Kondisi ini, lanjut Sri, pasti akan direspons dengan pengetatan moneter.
“Kenaikan inflasi dan suku bunga tentu akan melemahkan perekonomian negara-negara maju ini,” katanya.
“Jadi kita melihat tantangannya berbeda ini di tahun 2022, kita nggak boleh terlalu berpuas diri dengan pandemi yang memang baik. Tapi kita juga harus menyadari dan waspada karena tantangannya sekarang berbeda dan bahkan mungkin lebih rumit,” urainya.
Sri Mulyani juga menjelaskan penyebab perang di Ukraina berdampak pada perekonomian dunia.
Ia menyebut, Rusia yang menjadi produsen dari berbagai komoditas bidang energi, dan merupakan pemain besar dunia, terkena sanksi, sehingga suplainya menghilang.
Sedangkan Ukraina, merupakan suplayer yang sangat signifikan untuk bahan makanan, mulai dari tepung gandum hingga minyak dari bunga matahari.

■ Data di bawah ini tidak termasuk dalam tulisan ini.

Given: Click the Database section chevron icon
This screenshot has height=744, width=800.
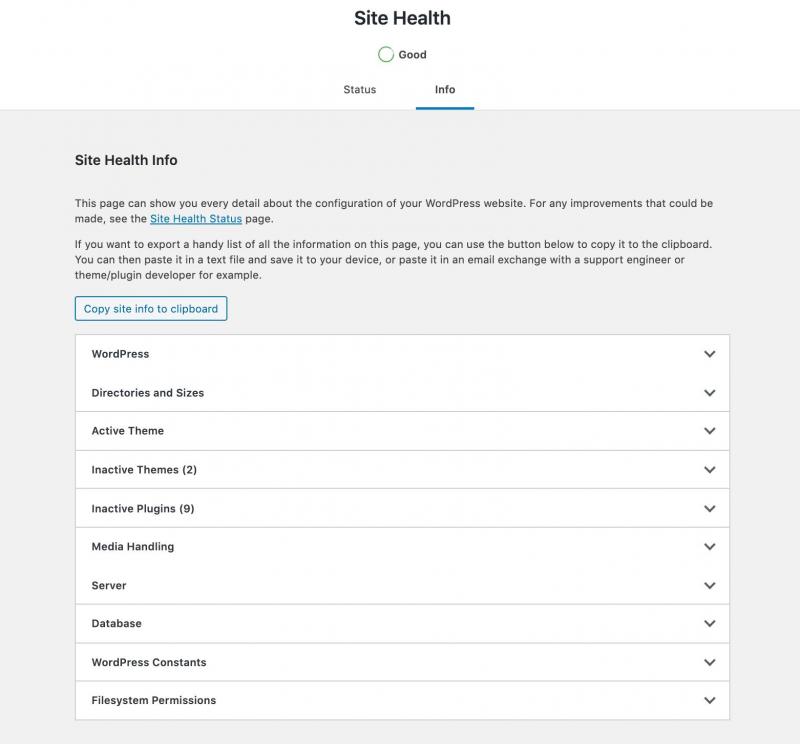Looking at the screenshot, I should [710, 624].
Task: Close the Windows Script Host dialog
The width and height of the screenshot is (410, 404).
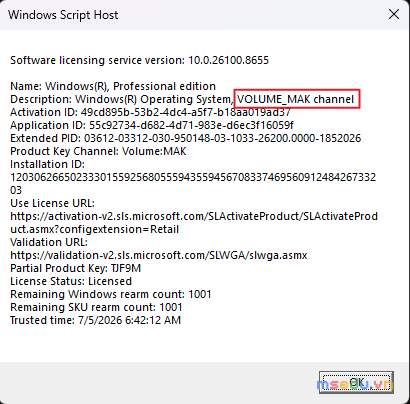Action: tap(394, 14)
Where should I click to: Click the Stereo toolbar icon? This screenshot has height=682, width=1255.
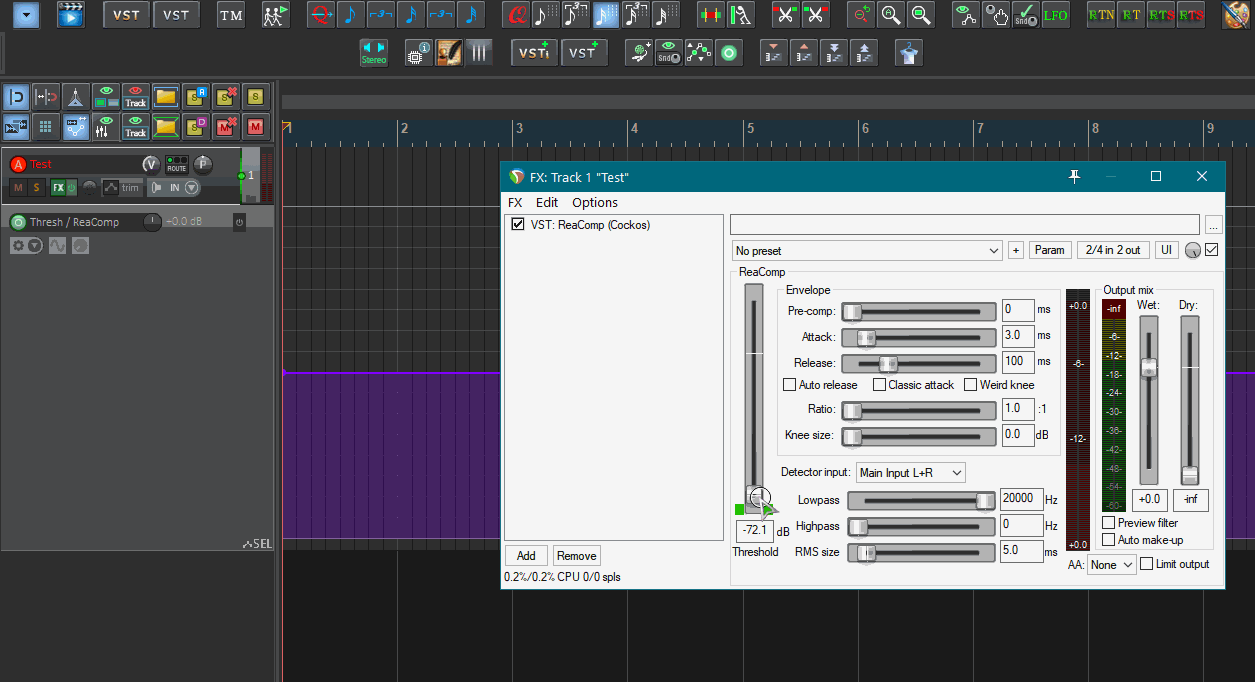click(x=373, y=53)
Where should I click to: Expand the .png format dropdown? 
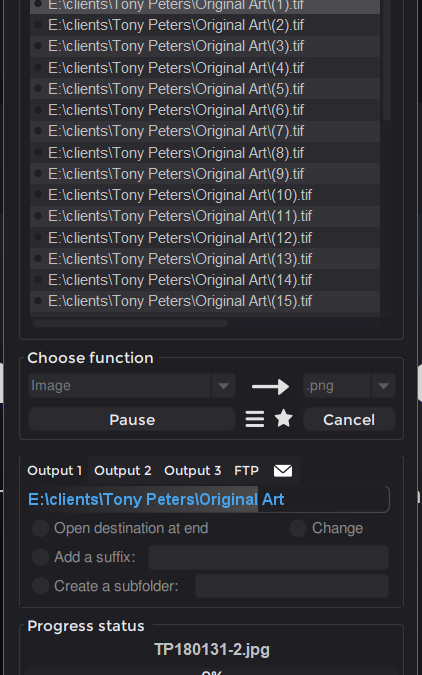tap(383, 386)
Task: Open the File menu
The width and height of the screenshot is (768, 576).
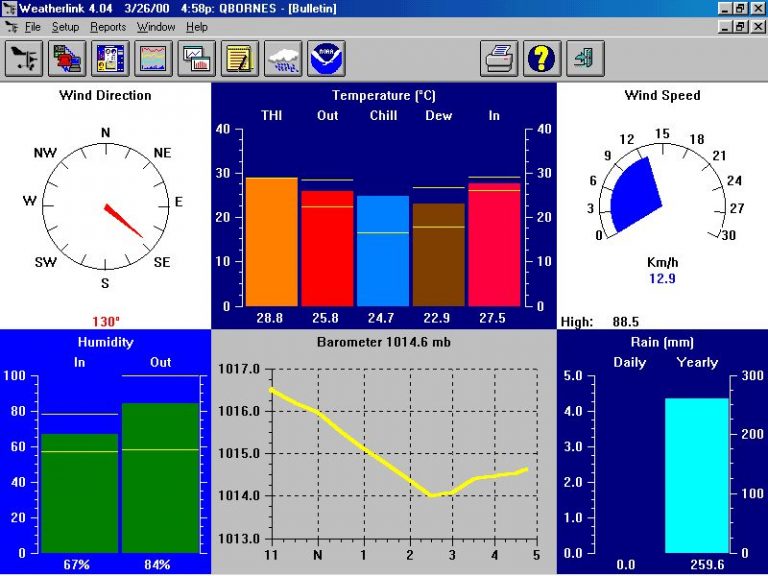Action: click(33, 27)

“Makanya CPO kita melonjak tinggi. Nah, dalam konteks dunia ini, ada demand side inflation, supply disruption, plus perang yang menimbulkan imbas, maka inflasi melonjak sangat tinggi,” tuturnya.
Untuk menangani hal itu, lanjut Sri Mulyani, ada hal yang bisa kita tangani untuk sementara, misalnya menjaga harga barang.
“Barangnya, harganya, diatur oleh pemerintah. Seperti pertalite, pupuk, listrik, bahkan sekarang minyak goreng,” jelasnya.
Ia melanjutkan, saat ini persoalan ekonomi dunia terdiri dari dua sisi, yakni sisi demand dan sisi supply.
“Kalau dari sisi demand side, karena kemarin terkena pandemi, ada konsumsi yang belum pulih, ada investasi yang belum pulih,” ungkapnya.
Meski demikian, lanjut Sri, jika melihat konsumsi yang sudah tumbuh di angka 4,4 persen, serta pembentukan modal domestik bruto juga sudah tumbuh di atas 4,1 persen, kita patut berbesar hati terjadi pemulihan, namun masih pada level yang belum kita harapkan.
Jadi, kata Sri, agar konsumsi bisa tumbuh di atas lima persen, daya beli masyarakat harus dijaga.
Padahal, daya beli masyarakat sekarang bisa terancam karena kenaikan harga komoditas dunia.
Oleh sebab itu, investasi harus didorong. Jika investasi hanya tergantung dari pemerintah, menurutnya tidak bisa tumbuh cukup tinggi.
Investasi, lanjut dia, harus didorong dari swasta dan dari BUMN.
“Kedua, sumber investasi yang berasal dari perbankan. Nah, kredit perbankan sudah tumbuh di atas enam persen, untuk kredit modal kerja tumbuh di atas tujuh persen,” katanya.
“Ini baik. Jauh lebih baik dari tahun sebelumnya yang tumbuhnya masih di bawah lima persen. Namun belum cukup tinggi, masih harus ditingkatkan,” tegasnya.
Dengan adanya kegiatan masyarakat seperti lebaran, masyarakat yang mudik hingga mencapai 84 juta orang, akan menimbulkan optimisme baru.
Baca Juga: Airlangga Sebut Pertumbuhan Ekonomi RI Lebih Tinggi Dari Cina Hingga AS
Dunia usaha, kata dia, menjadi lebih optimis. Sehingga pelaku bisnis berani untuk meminjam modal, dan bank berani untuk meminjamkan uang karena dianggap bisnisnya akan jalan baik.
“Ini yang akan menimbulkan growth dari kredit, kita harapkan akan tumbuh lebih tinggi di atas yang sekarang ini,” katanya.
“Kalau perbankan bagus, capital market kemarin sudah sempat di atas tujuh ribu, walaupun kemarin mengalami koreksi sedikit. Namun ini memberikan harapan bahwa sektor usaha swasta bisa dan mulai melakukan kegiatan produktif investasi,” tuturnya.
Hal itu disebutnya akan melengkapi sumber pertumbuhan ekonomi Indonesia dari sisi permintaan.